# How do you find the inflection point of the function f(x) = x9ln(x)?

Oct 24, 2015

Assuming that this is $f \left(x\right) = {x}^{9} \ln x$, see the explanation section, below

#### Explanation:

$f \left(x\right) = {x}^{9} \ln x$,

Note that: $\text{dom} \left(f\right) = \left(0 , \infty\right)$

$f ' \left(x\right) = 9 {x}^{8} \ln x + {x}^{8}$

$f ' ' \left(x\right) - 72 {x}^{7} \ln x + 9 {x}^{7} + 8 {x}^{7} = {x}^{7} \left(72 \ln x + 17\right)$

$f ' ' \left(x\right)$ is undefined at $x = 0$, but there cannot be an inflection point at $x = 0$ $\text{ }$(Because $\text{dom} \left(f\right) = \left(0 , \infty\right)$)

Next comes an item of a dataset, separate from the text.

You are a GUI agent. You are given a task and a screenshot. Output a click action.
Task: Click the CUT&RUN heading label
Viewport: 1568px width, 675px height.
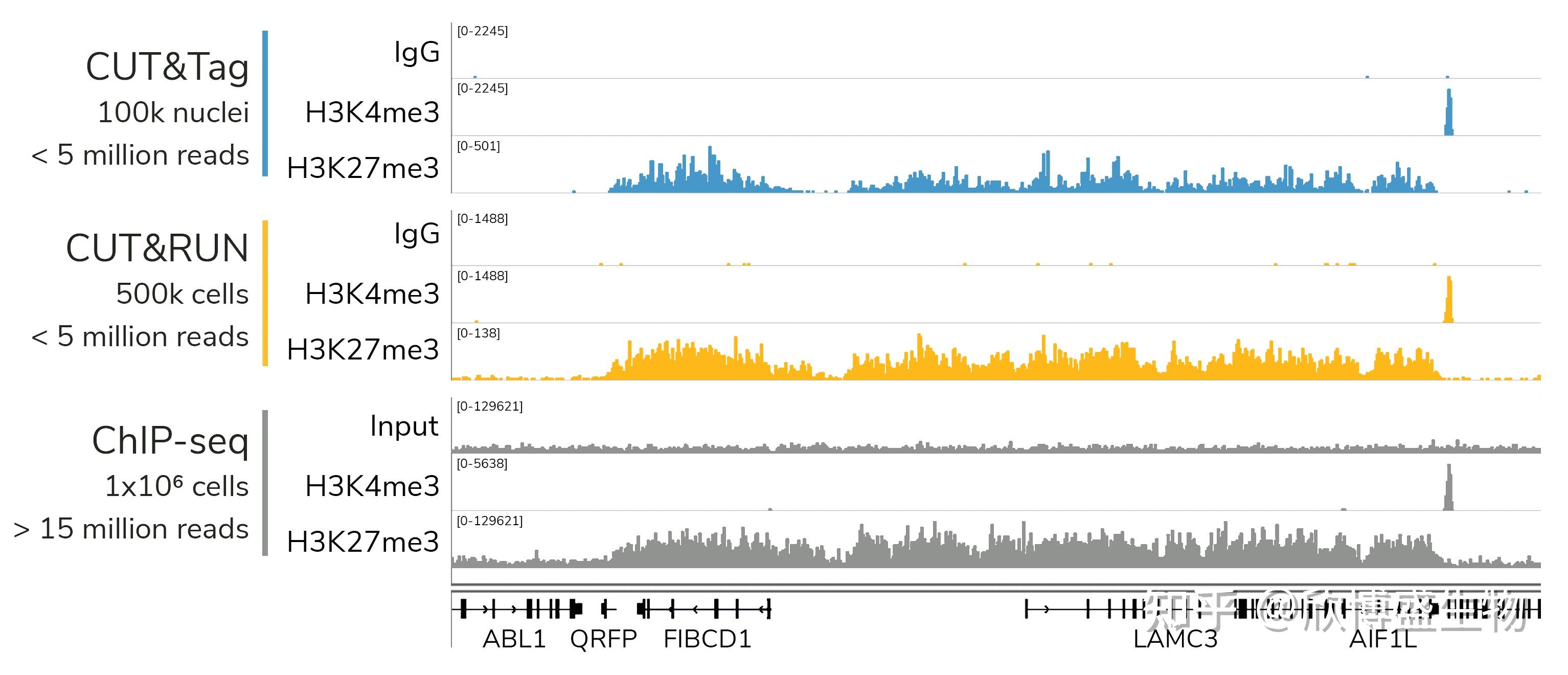[157, 249]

$f ' ' \left(x\right) = 0$ at $\ln x = - \frac{17}{72}$, so $x = {e}^{- \frac{17}{72}}$

On the interval $\left(0 , {e}^{- \frac{17}{72}}\right)$,

${x}^{7}$ is positive and $\left(72 \ln x + 17\right)$ is negative.

(Recall that $\ln x$ is increasing, so
$x < {e}^{- \frac{17}{72}} \Rightarrow \ln x < \ln \left({e}^{- \frac{17}{72}}\right) = - \frac{17}{72}$

$\Rightarrow 72 \ln x < - 17$

$\Rightarrow 72 \ln x + 17 < 0$)

So, on the interval $\left(0 , {e}^{- \frac{17}{72}}\right)$, we have $f ' ' \left(x\right)$ is negative.

By similar reasoning, on the interval $\left({e}^{- \frac{17}{72}} , \infty\right)$, we have $f ' ' \left(x\right)$ is positive.

Therefore, the concavity changes at $x = {e}^{- \frac{17}{72}}$, which is in the domain of $f$ and finally, we conclude that there is one inflection point.

The inflection point is $\left({e}^{- \frac{17}{72}} , f \left({e}^{- \frac{17}{72}}\right)\right) = \left({e}^{- \frac{17}{72}} , - \frac{17}{72} \left({e}^{- \frac{17}{8}}\right)\right)$

(Do the arithmetic if someone insists.)